» **WHAT IS BEING ASKED**:
Extract each line below that contains the string "icon".

(Data entries)
"""

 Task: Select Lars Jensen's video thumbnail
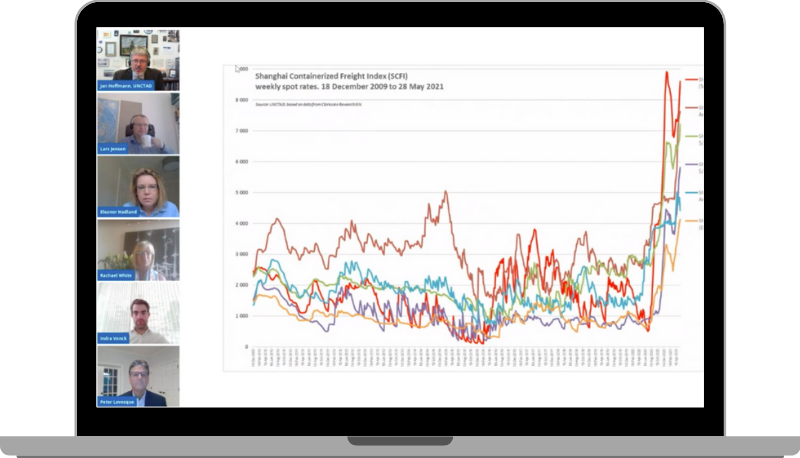tap(138, 123)
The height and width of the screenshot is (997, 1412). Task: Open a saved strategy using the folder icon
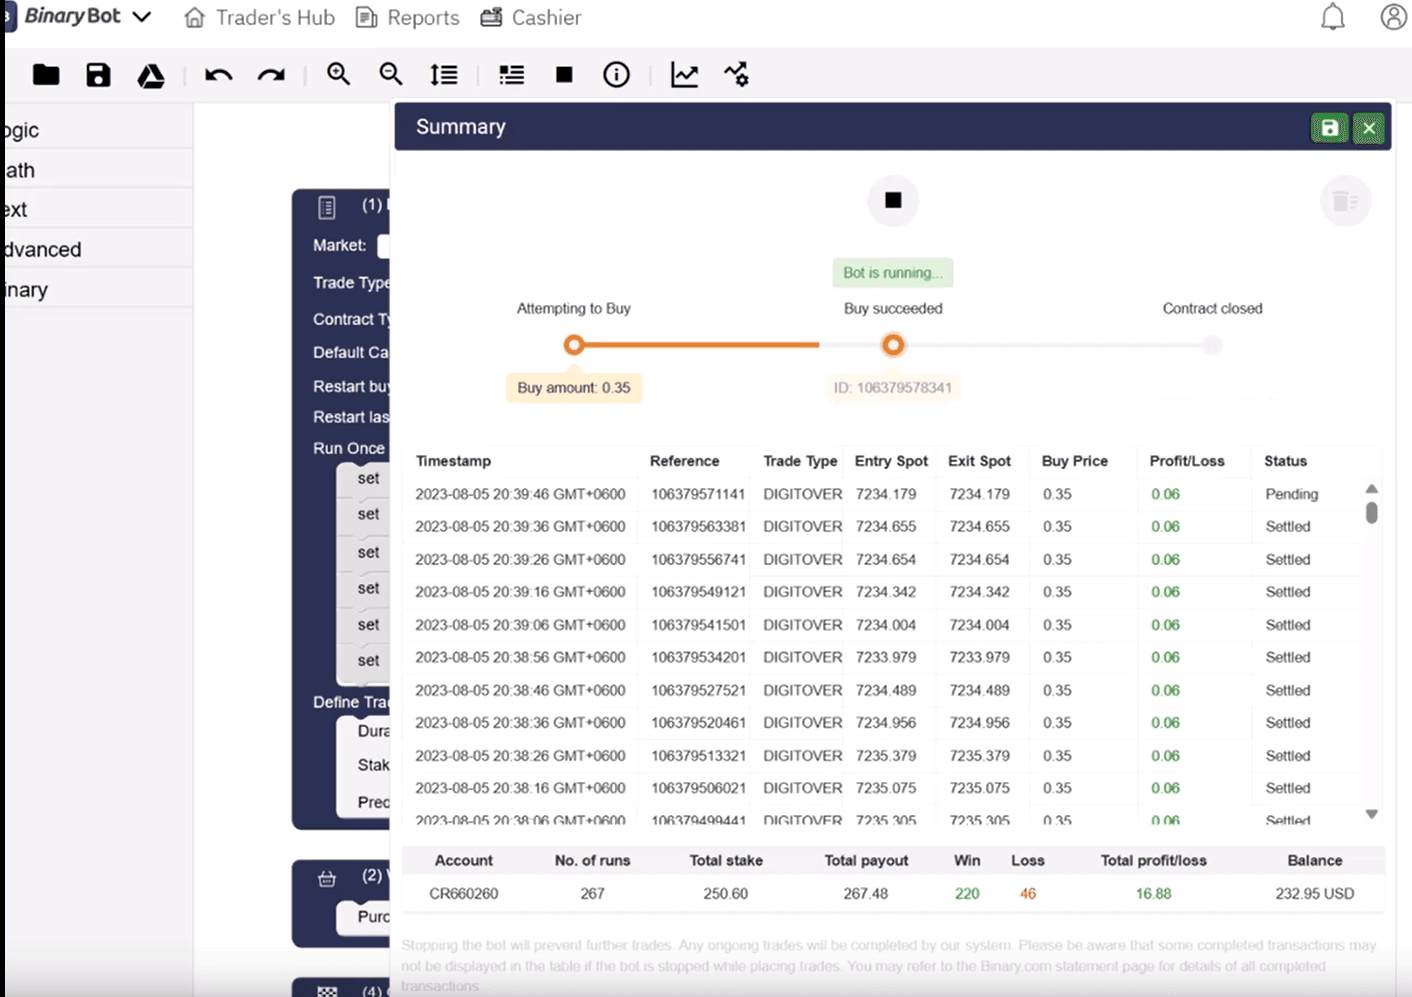tap(45, 74)
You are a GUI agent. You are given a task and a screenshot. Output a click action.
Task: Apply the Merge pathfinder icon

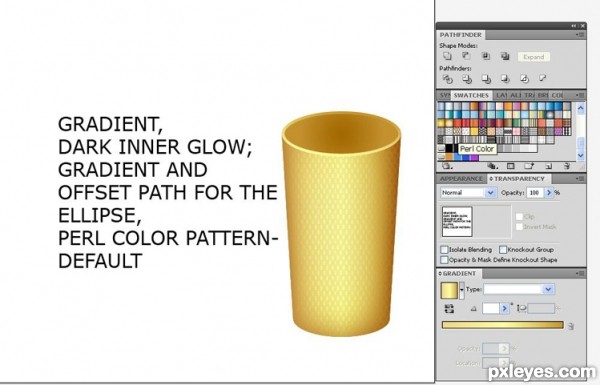coord(486,79)
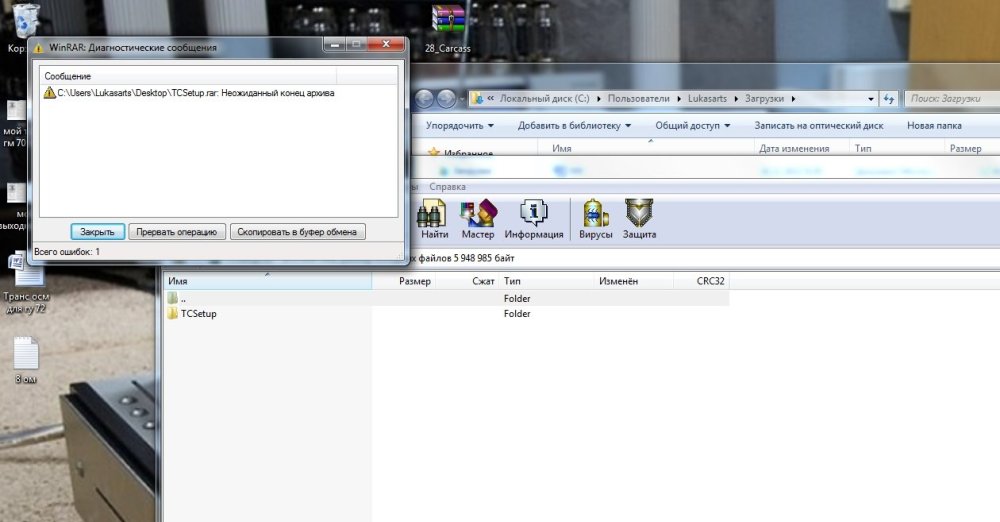Click the Explorer back navigation arrow
Screen dimensions: 1000x522
[423, 99]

"""

» **SOLUTION FOR THIS EXERCISE**:
The height and width of the screenshot is (997, 1412). Task: Open a saved strategy using the folder icon
Task: Apply the Merge pathfinder icon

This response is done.